> [SOURCE MATERIAL]
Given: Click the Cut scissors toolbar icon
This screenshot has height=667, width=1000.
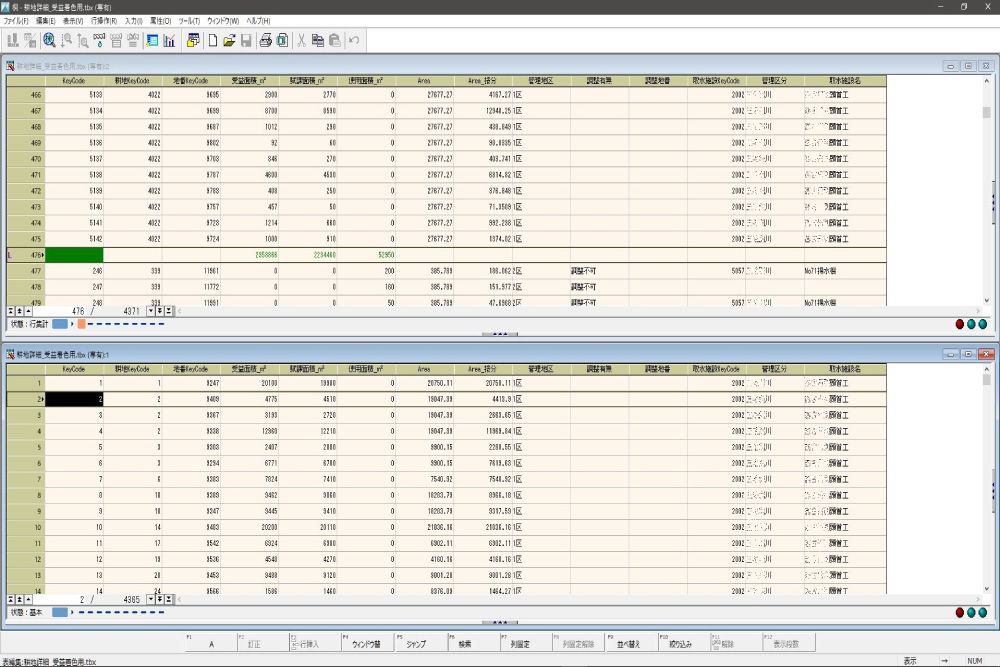Looking at the screenshot, I should pos(301,40).
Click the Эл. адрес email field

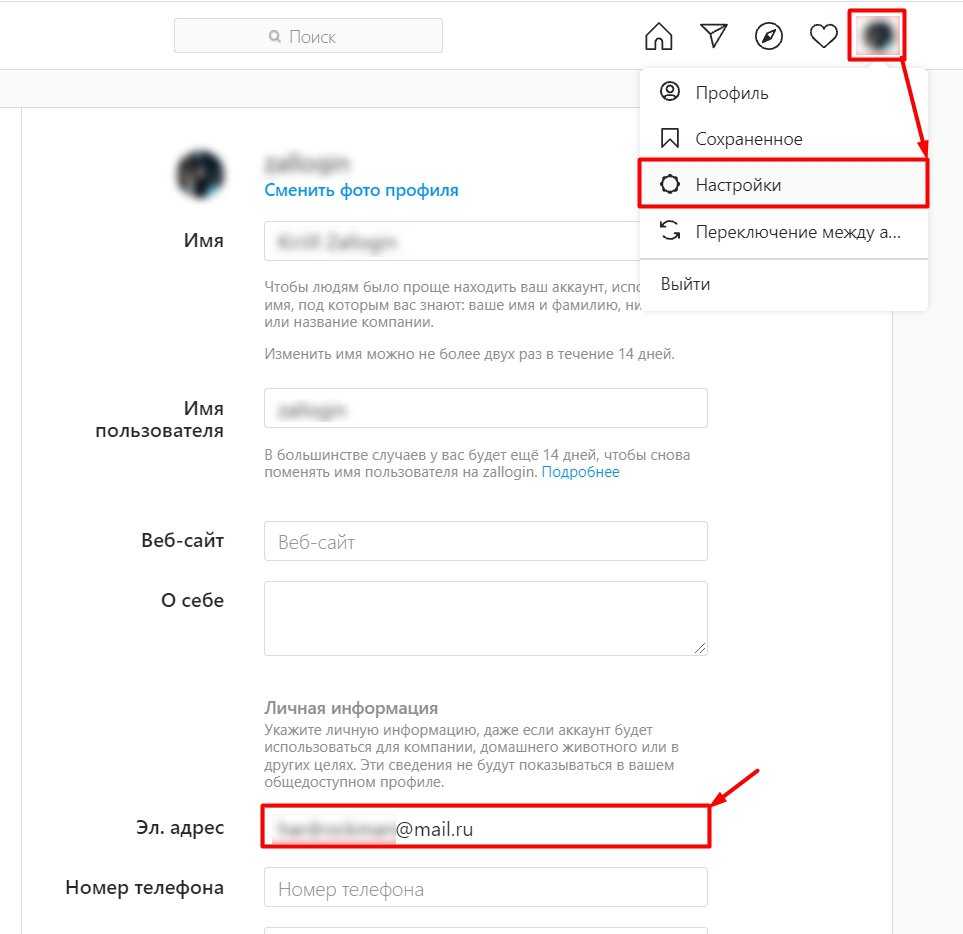click(486, 827)
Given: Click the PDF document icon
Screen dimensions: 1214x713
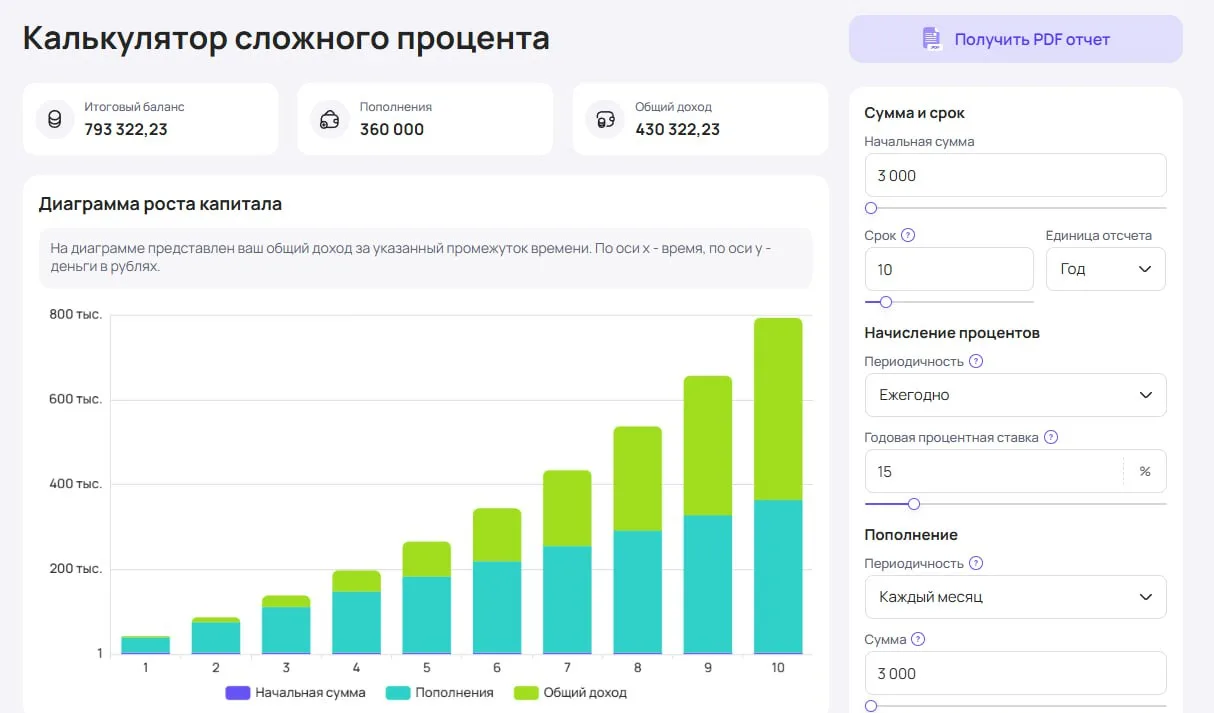Looking at the screenshot, I should click(931, 39).
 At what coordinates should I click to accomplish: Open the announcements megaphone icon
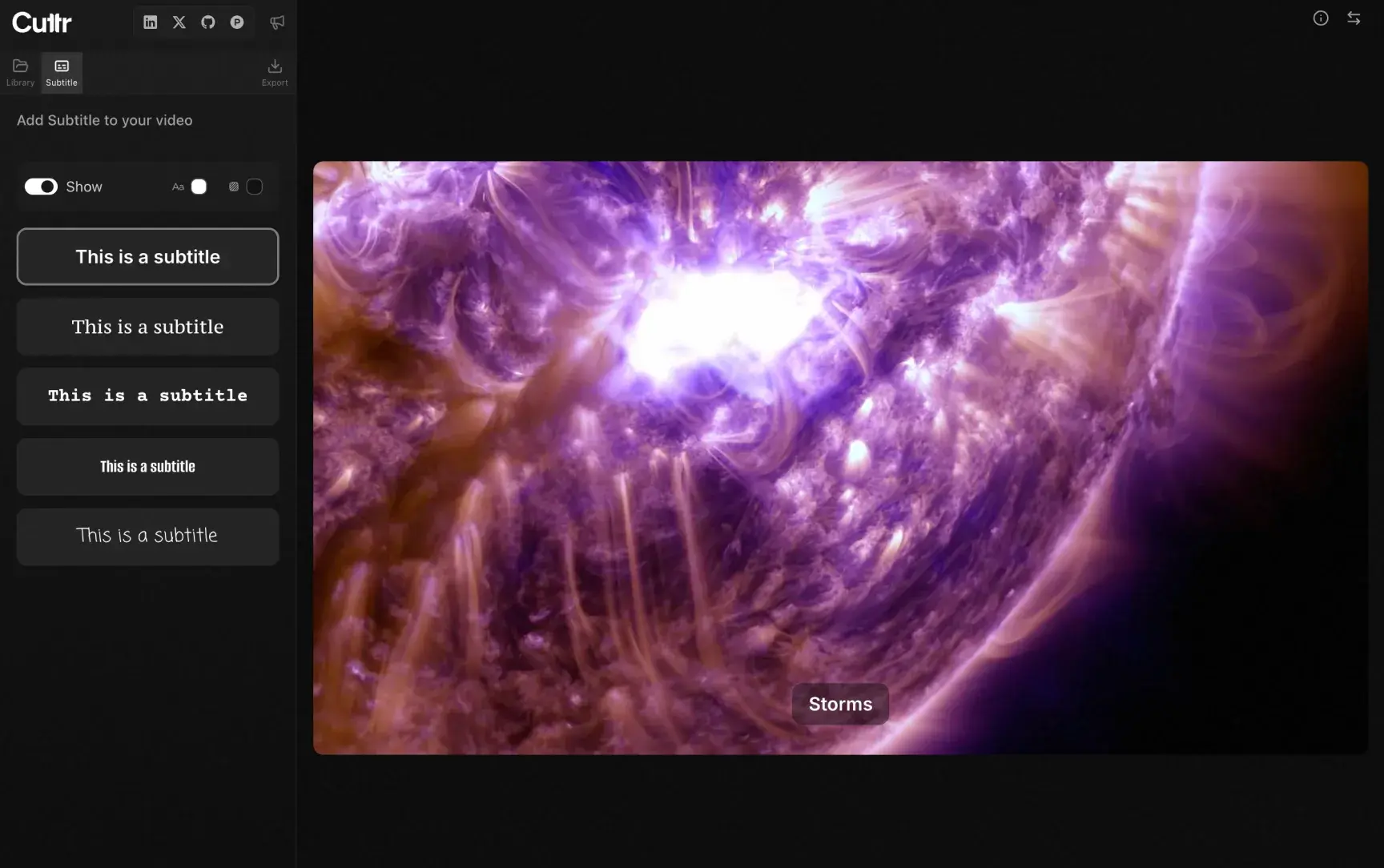[x=276, y=22]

> [WHAT THE TASK ASKS] Transcribe the lines above verbatim, leaving out the pictures.

> [FULL OUTPUT]
Given: Click the Cut scissors toolbar icon
This screenshot has height=667, width=1000.
Looking at the screenshot, I should pos(301,40).
Click the Эл. адрес email field

click(486, 827)
Given: Click the PDF document icon
Screen dimensions: 1214x713
Looking at the screenshot, I should click(931, 39).
 At what coordinates should I click to accomplish: Open the announcements megaphone icon
[x=276, y=22]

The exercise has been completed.